Rewrite every line of the records below as a numbered list, omitting any blank lines.

▶ _Data records_
==*==

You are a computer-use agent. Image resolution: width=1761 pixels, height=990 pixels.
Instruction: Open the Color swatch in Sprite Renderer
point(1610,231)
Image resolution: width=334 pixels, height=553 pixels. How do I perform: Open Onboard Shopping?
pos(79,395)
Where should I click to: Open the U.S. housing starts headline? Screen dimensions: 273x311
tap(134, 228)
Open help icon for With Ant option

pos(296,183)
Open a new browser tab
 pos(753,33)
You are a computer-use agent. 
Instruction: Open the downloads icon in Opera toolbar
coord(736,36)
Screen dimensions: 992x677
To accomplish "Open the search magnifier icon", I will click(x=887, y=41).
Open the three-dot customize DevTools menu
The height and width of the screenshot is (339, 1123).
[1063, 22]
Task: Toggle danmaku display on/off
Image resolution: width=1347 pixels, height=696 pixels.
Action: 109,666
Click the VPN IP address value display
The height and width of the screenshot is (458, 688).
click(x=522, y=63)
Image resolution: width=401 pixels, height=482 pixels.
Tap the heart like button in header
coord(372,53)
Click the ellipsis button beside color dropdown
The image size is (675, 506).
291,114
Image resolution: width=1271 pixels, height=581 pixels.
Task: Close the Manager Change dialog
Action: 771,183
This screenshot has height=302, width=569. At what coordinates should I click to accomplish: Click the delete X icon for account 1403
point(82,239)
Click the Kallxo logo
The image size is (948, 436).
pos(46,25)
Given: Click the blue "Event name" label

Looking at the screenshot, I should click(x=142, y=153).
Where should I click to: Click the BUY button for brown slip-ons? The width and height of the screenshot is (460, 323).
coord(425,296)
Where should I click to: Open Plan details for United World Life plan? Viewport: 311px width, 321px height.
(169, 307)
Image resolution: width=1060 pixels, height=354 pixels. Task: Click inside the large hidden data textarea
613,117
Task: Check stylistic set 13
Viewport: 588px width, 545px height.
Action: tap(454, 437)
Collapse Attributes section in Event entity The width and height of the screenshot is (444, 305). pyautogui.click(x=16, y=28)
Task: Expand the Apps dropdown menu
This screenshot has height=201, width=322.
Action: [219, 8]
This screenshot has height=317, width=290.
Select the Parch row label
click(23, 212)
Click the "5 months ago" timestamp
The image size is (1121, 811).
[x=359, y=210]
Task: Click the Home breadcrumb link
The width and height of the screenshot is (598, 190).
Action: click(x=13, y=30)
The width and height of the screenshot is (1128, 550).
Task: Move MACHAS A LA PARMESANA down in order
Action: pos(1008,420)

==*==

▶ _Answer to this task_
1. You are a computer-use agent. Image resolution: width=1761 pixels, height=990 pixels.
2. Instruction: Open the Color swatch in Sprite Renderer
3. point(1610,231)
4. Image resolution: width=334 pixels, height=553 pixels. How do I perform: Open Onboard Shopping?
5. pos(79,395)
6. Where should I click to: Open the U.S. housing starts headline? Screen dimensions: 273x311
7. tap(134, 228)
8. Open help icon for With Ant option
9. pos(296,183)
10. Open a new browser tab
11.  pos(753,33)
12. You are a computer-use agent. 
13. Instruction: Open the downloads icon in Opera toolbar
14. coord(736,36)
15. Screen dimensions: 992x677
16. To accomplish "Open the search magnifier icon", I will click(x=887, y=41).
17. Open the three-dot customize DevTools menu
18. The height and width of the screenshot is (339, 1123).
19. [1063, 22]
20. Task: Toggle danmaku display on/off
21. Image resolution: width=1347 pixels, height=696 pixels.
22. Action: 109,666
23. Click the VPN IP address value display
24. The height and width of the screenshot is (458, 688).
25. click(x=522, y=63)
26. Image resolution: width=401 pixels, height=482 pixels.
27. Tap the heart like button in header
28. coord(372,53)
29. Click the ellipsis button beside color dropdown
30. The image size is (675, 506).
31. 291,114
32. Image resolution: width=1271 pixels, height=581 pixels.
33. Task: Close the Manager Change dialog
34. Action: 771,183
35. This screenshot has height=302, width=569. At what coordinates should I click to accomplish: Click the delete X icon for account 1403
36. point(82,239)
37. Click the Kallxo logo
38. The image size is (948, 436).
39. pos(46,25)
40. Given: Click the blue "Event name" label
41. Looking at the screenshot, I should click(x=142, y=153).
42. Where should I click to: Click the BUY button for brown slip-ons? The width and height of the screenshot is (460, 323).
43. coord(425,296)
44. Where should I click to: Open Plan details for United World Life plan? Viewport: 311px width, 321px height.
45. (169, 307)
46. Image resolution: width=1060 pixels, height=354 pixels. Task: Click inside the large hidden data textarea
47. 613,117
48. Task: Check stylistic set 13
49. Viewport: 588px width, 545px height.
50. Action: tap(454, 437)
51. Collapse Attributes section in Event entity The width and height of the screenshot is (444, 305). pyautogui.click(x=16, y=28)
52. Task: Expand the Apps dropdown menu
53. This screenshot has height=201, width=322.
54. Action: [219, 8]
55. This screenshot has height=317, width=290.
56. Select the Parch row label
57. click(23, 212)
58. Click the "5 months ago" timestamp
59. The image size is (1121, 811).
60. [x=359, y=210]
61. Task: Click the Home breadcrumb link
62. The width and height of the screenshot is (598, 190).
63. Action: click(x=13, y=30)
64. The width and height of the screenshot is (1128, 550).
65. Task: Move MACHAS A LA PARMESANA down in order
66. Action: pos(1008,420)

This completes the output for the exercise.